Há um princípio básico na vida pública: quanto maior o cargo, maior deve ser a responsabilidade de quem o ocupa. O presidente da República não representa apenas seus eleitores, seu partido ou sua base política. Representa uma nação inteira e, por isso, cada gesto, palavra e comportamento carregam um peso institucional muito maior do que os de qualquer outro cidadão.
Foi justamente essa expectativa que levou milhares de brasileiros a criticarem a atitude do presidente Luiz Inácio Lula da Silva durante um evento oficial no Palácio do Planalto, quando, em meio ao discurso, fez um gesto obsceno com o dedo do meio e utilizou palavrões para reforçar sua argumentação. O episódio rapidamente dominou as redes sociais, tornando-se um dos assuntos mais comentados do país e provocando uma avalanche de críticas de internautas e lideranças políticas.
Independentemente da posição ideológica de cada brasileiro, espera-se que a Presidência da República preserve a liturgia do cargo. O ambiente institucional exige serenidade, equilíbrio e respeito, especialmente em cerimônias oficiais transmitidas para todo o país.
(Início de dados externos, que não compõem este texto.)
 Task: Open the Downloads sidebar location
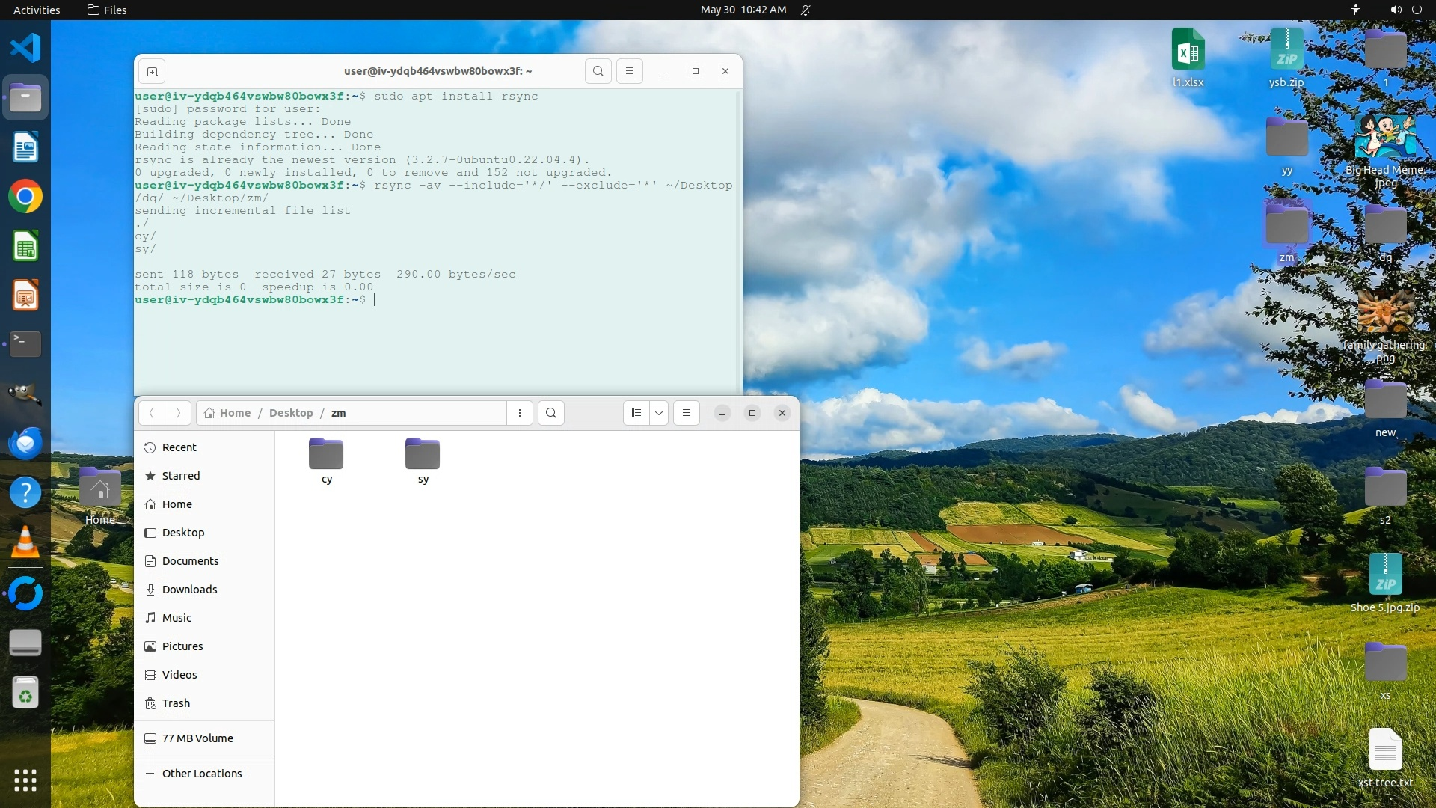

O que mais chamou atenção, porém, não foi apenas o gesto em si, mas aquilo que muitos enxergaram como um evidente tratamento desigual por parte de setores da imprensa nacional. É inevitável imaginar qual seria a dimensão da cobertura caso um episódio semelhante tivesse como protagonista o ex-presidente Jair Bolsonaro.
É razoável supor que haveria editoriais, debates em programas de televisão, análises sobre decoro presidencial, entrevistas com especialistas em comportamento institucional e uma intensa repercussão durante dias. Essa percepção de diferença de tratamento alimenta críticas recorrentes sobre a existência de pesos e medidas distintos conforme o personagem político envolvido.
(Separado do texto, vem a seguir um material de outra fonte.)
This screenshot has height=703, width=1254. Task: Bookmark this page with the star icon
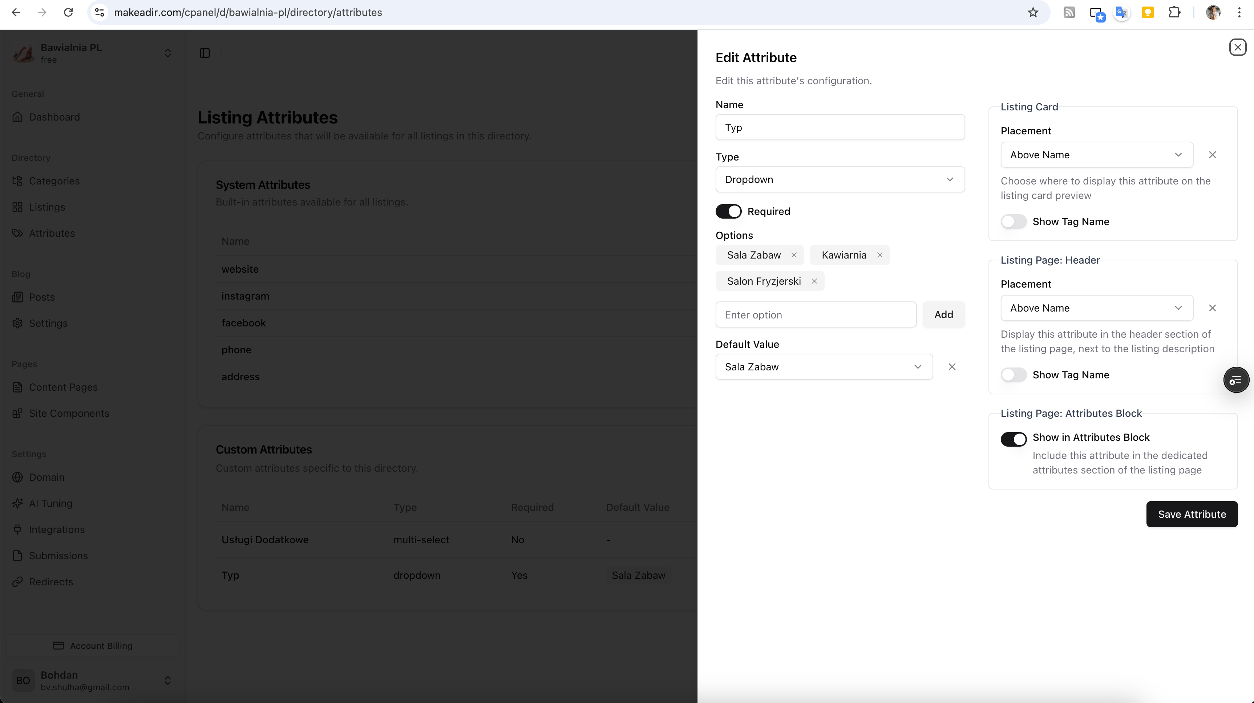(x=1033, y=13)

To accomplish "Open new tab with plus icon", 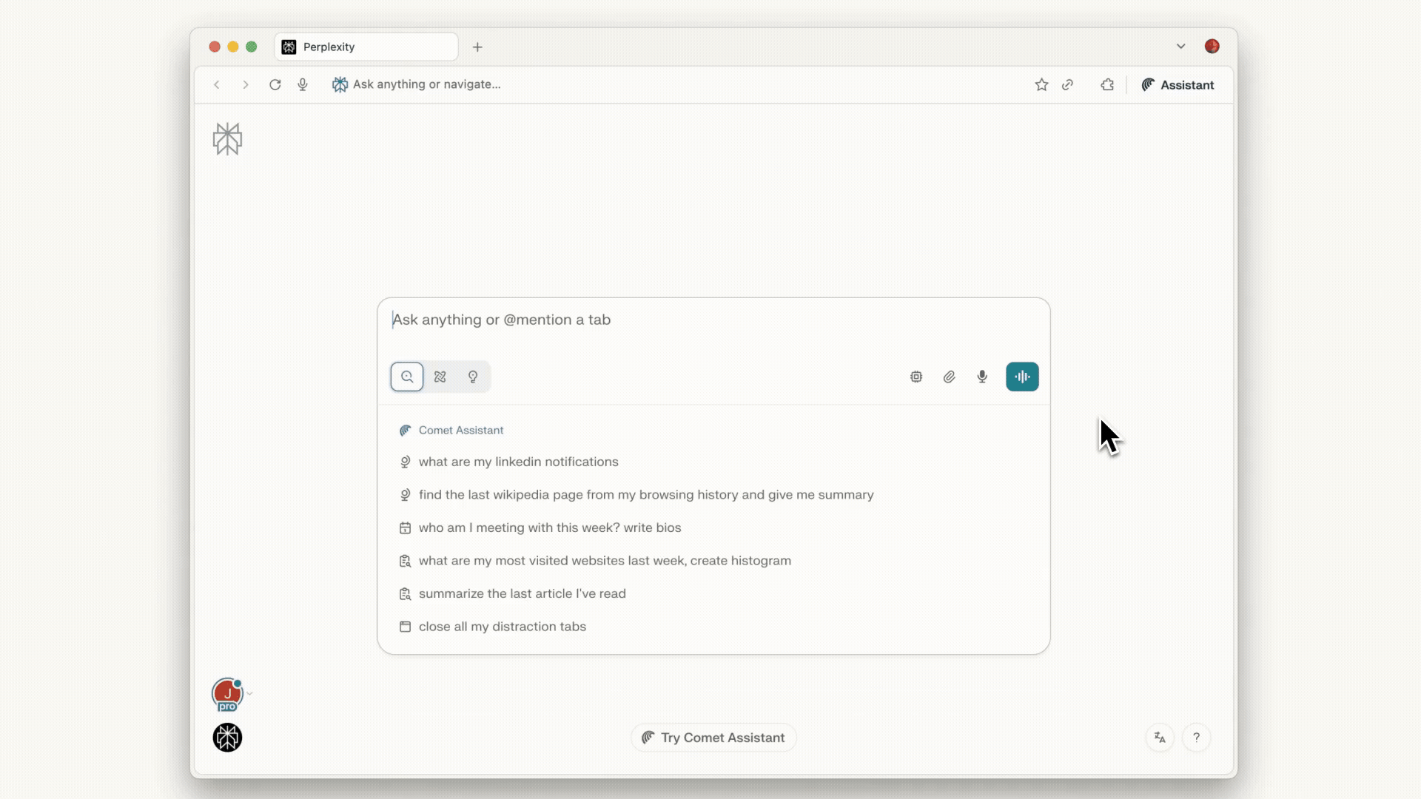I will [477, 47].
Essa sensação de seletividade também contribui para ampliar a polarização. Quando erros de determinados líderes recebem cobertura intensa, enquanto atitudes semelhantes de outros são relativizadas ou rapidamente esquecidas, parte da sociedade passa a desconfiar da imparcialidade da imprensa e do debate público.
Críticas ao comportamento do presidente são legítimas, assim como seriam se dirigidas a qualquer outro ocupante do Palácio do Planalto. Da mesma forma, apoiadores do governo têm o direito de contextualizar ou defender o episódio. O que não fortalece a democracia é a aplicação de critérios diferentes para fatos semelhantes.
A Presidência da República exige mais do que discursos. Exige postura. O Brasil precisa de um chefe de Estado que eleve o nível do debate político, e não que contribua para seu empobrecimento.
Num momento em que o país enfrenta desafios econômicos, sociais e institucionais, a população espera exemplos de equilíbrio, respeito e sobriedade. Afinal, a autoridade de um presidente não se mede apenas pelas decisões que toma, mas também pela forma como escolhe se comportar diante dos brasileiros.